Studies in the United States have shown that HIV-positive teens may be more likely to engage in risky behaviour. Similar studies have yet to be carried out in South Africa, but Moultrie noted that if the findings were similar, many doctors in South Africa would not be ready to deal with the challenge.
"For a long time we took the approach in trying to promote adherence that it was about providing knowledge to adolescents," he told IRIN/PlusNews.
"If you are going to get the message to adolescents in that way, it's wrong, because the inherent developmental state of an adolescent is adversarial – what teenager ever did what they were told to do? It's not about the HIV side of things, it's about the children."
The missing link
Moultrie also works at the Harriet Shezi paediatric clinic, in one of South Africa's largest hospitals, Chris Hani Baragwanath. The clinic is one of just 12 in the country offering specialized services to HIV-positive youth, and has only recently been able to offer psychosocial support services.
The clinic has been running regular group sessions since it received funding from UNICEF in December 2008, allowing HIV-positive teens to discuss issues that affect their lives with a trained moderator.

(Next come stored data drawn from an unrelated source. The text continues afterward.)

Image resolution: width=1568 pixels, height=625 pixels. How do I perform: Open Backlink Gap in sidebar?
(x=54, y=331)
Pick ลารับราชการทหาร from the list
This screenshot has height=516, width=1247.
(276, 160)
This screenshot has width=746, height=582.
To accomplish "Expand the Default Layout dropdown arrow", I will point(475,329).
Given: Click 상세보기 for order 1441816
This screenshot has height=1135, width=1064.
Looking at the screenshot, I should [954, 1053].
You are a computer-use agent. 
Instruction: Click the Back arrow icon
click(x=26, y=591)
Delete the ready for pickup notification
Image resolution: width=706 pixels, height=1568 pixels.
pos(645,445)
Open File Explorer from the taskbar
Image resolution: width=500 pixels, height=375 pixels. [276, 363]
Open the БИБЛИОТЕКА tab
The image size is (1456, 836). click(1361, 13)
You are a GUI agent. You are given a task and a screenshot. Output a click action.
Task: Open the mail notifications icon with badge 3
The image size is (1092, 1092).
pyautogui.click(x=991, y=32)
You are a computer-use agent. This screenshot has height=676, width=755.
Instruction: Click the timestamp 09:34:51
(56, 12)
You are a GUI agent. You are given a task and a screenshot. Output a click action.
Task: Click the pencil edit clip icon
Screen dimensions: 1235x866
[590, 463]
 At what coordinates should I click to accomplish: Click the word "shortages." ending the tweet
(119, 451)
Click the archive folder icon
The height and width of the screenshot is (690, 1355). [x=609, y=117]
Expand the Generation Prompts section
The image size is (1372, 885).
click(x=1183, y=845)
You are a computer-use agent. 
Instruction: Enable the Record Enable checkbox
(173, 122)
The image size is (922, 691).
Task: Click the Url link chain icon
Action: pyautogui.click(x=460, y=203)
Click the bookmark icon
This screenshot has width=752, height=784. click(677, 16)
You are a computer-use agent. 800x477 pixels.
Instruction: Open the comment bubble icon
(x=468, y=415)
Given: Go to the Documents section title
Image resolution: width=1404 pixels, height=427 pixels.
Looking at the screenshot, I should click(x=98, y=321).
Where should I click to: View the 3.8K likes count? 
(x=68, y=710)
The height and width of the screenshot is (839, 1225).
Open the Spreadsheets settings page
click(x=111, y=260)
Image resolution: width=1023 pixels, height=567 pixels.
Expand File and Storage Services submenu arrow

Moultrie said such groups were crucial to helping HIV-positive teens, and could be cause for the government to re-examine the guidelines that sent children aged 14 years or older away from paediatric clinics and into adult facilities that might not be able to offer them the services they needed.
"You have to realize that a lot of these children have gone through multiple childhood traumas, including multiple changes in caregivers," he said. "They need to be able to say, 'I'm okay with who I am, and I accept my HIV status'."